Open josef-pkt opened 3 years ago
aside: drawing random numbers for generalized Poisson
Hakan Demirtas (2014): On accurate and precise generation of generalized Poisson variates, Communications in Statistics - Simulation and Computation, DOI: 10.1080/03610918.2014.968725
A possibility to add tail is to use an approximating tail distribution similar to pareto tails for continuous variables.
where is it? I thought I had written the function a while ago.
Would be nice also to simulate data based on hurdle models, at least for examples and unit tests.

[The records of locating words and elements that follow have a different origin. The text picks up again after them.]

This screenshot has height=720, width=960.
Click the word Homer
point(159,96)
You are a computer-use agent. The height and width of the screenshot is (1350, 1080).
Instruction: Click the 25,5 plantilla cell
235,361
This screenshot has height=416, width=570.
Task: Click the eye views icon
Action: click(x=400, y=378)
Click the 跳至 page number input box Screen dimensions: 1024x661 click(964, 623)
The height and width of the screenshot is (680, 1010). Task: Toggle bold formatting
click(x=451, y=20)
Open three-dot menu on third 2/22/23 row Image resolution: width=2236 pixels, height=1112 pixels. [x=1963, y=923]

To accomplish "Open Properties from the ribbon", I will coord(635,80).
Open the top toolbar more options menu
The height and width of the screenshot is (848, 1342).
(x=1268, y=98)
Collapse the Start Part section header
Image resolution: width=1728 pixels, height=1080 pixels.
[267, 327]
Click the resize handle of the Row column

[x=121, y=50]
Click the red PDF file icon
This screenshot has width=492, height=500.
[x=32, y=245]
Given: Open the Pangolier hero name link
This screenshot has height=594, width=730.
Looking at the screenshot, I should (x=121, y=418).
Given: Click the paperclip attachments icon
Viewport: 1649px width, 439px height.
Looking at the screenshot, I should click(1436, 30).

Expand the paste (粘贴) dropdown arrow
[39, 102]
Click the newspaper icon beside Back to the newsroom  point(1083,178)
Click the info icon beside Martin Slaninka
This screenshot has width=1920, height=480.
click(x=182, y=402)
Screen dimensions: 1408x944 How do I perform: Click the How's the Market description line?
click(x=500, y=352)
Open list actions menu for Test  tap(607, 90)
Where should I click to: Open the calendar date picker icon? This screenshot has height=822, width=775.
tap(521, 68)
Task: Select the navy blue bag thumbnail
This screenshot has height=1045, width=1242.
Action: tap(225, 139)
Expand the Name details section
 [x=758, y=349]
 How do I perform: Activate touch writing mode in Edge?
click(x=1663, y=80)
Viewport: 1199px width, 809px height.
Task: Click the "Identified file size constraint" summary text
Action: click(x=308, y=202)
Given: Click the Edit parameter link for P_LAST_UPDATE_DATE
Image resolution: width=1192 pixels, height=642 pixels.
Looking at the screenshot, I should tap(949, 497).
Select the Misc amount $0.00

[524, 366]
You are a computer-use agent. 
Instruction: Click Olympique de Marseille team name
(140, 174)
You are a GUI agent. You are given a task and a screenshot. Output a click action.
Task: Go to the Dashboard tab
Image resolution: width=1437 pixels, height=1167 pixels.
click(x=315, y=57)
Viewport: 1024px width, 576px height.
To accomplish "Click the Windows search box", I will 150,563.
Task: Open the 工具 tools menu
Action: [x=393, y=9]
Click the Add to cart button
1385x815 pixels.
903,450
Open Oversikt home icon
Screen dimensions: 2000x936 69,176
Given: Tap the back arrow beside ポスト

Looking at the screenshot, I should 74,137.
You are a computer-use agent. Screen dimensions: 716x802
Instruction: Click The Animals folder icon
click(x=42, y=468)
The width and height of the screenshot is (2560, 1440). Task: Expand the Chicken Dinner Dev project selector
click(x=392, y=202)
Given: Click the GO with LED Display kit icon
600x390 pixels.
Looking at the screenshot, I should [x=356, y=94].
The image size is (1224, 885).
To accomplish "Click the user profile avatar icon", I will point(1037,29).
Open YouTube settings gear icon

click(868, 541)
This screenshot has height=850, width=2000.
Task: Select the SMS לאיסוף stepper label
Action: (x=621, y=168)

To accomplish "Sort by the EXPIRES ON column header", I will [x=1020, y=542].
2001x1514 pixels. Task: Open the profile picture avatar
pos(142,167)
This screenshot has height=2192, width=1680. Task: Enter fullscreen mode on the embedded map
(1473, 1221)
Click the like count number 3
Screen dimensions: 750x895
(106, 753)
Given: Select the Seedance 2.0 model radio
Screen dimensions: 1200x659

what I'm using right now for hurdle model
constant only model, replicating often enough to verify that we get correct empirical frequencies
rng = np.random.default_rng()
probs = res_hnb.predict(res_hnb.model.exog[:10], which="prob", y_values=np.arange(30))
probs.shape, probs.sum(1)
((10, 30), array([1., 1., 1., 1., 1., 1., 1., 1., 1., 1.]))
cdf = probs.cumsum(1)
n = cdf.shape[0]
cdf = np.column_stack((cdf, np.ones(n)))
n_repl = 10000
rvs = []
for i in range(n_repl):
u = rng.random((n, 1))
rvs.append(np.argmin(cdf < u, axis=1))
rvs = np.concatenate(rvs)
rvs.shape
(100000,)
just an internal helper function. I coded it a few times but only in experimental code
Should support simulating a regression model for count data, where we don't have a good rvs, e.g. generalized poisson, or truncated, hurdle versions.
It should be vectorized for nobs arrays with different parameters by nobs, i.e. different multinomial probabilities.
we can either draw a single cell number per obs, or cumulative counts.